Medicine (Baltimore). 2016 May;95(18):e3556.

doi: 10.1097/MD.0000000000003556.


  • H. fennelliae菌血症の包括的な文献レビューにより、1993年から2014年に記録された24症例を発見した
  • 多くは、固形癌(4例)、血液悪性腫瘍(3例)、糖尿病(1例)、肝臓疾患(3例)、腎臓疾患(3例)、自己免疫疾患(3例)、臓器移植(1例)などの免疫抑制背景を持つ患者であった
  • 臨床症状は,腹痛,下痢,悪心,嘔吐などの消化器症状(7例),蜂巣炎(1例),発疹(1例),髄膜炎(1例),細菌性心膜炎(1例),発熱(10例)であった
  • 消化器症状が多かったが,H. fennelliae菌血症ではH. cinaedi菌血症ほど蜂巣炎は多くなかった


H cinaediと形態が類似しているH fennelliaeの診断には硝酸塩還元反応とアルカリホスファターゼ加水分解反応が有用



僕の経験した症例は蜂窩織炎だったので、Helicobacter cinaediの誤同定なのかなと一瞬思ったのですが、結論は違うようでした。というのも、Helicobacterの種はMALDIでは区別できないのだと(勝手に)思っていたのですが、できるということが書いてあった論文が以下です。


Rapid identification and subtyping of Helicobacter cinaedi strains by intact-cell mass spectrometry profiling with the use of matrix-assisted laser desorption ionization-time of flight mass spectrometry.

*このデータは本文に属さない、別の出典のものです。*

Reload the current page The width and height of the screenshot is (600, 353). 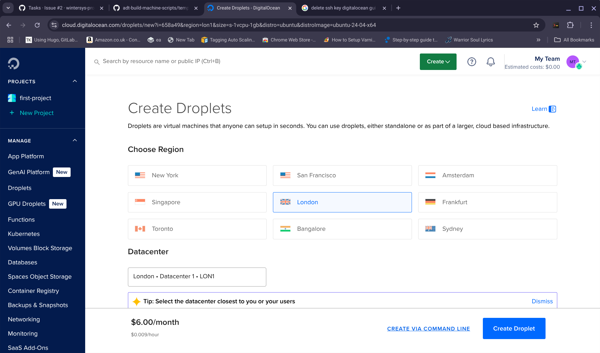37,25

J Clin Microbiol. 2014 Jan;52(1):95-102.

doi: 10.1128/JCM.01798-13.


Helicobacter cinaediを含む12株すべてが他のHelicobacter属とは独立したクラスタを形成しており、MALDI-TOF MSによるICMSプロファイリングがH. cinaediの同定に適用できることが示された。

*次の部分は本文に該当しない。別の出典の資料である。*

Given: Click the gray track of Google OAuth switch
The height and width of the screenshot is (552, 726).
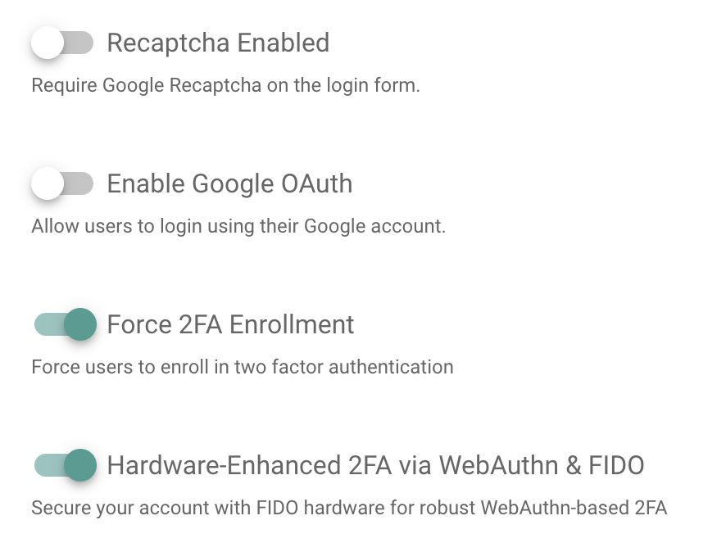Looking at the screenshot, I should click(x=80, y=184).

Helicobacter cinaedi and Helicobacter fennelliae transmission in a hospital from 2008 to 2012.

J Clin Microbiol. 2013 Jul;51(7):2439-42.

doi: 10.1128/JCM.01035-13.


市立札幌病院からの報告です。この論文の本質はHelicobacterの院内感染の可能性が示唆されている点なのですが、論文中のHelicobacter cinaediとHelicobacter fenneliae、それぞれのMICプロファイリングが役に立ちそうだったので紹介します。



いずれのHelicobaterもマクロライド耐性、キノロン耐性が進んでいることに注意が必要ですね。らせん菌の初期治療は、やはりセフトリアキソンかセフェピムです。ペニシリンはそれなりに感受性があることがで期待できるので、感受性判明後にアモキシシリンないしアンピシリンへ狭域化することを考えればよい、ということになります。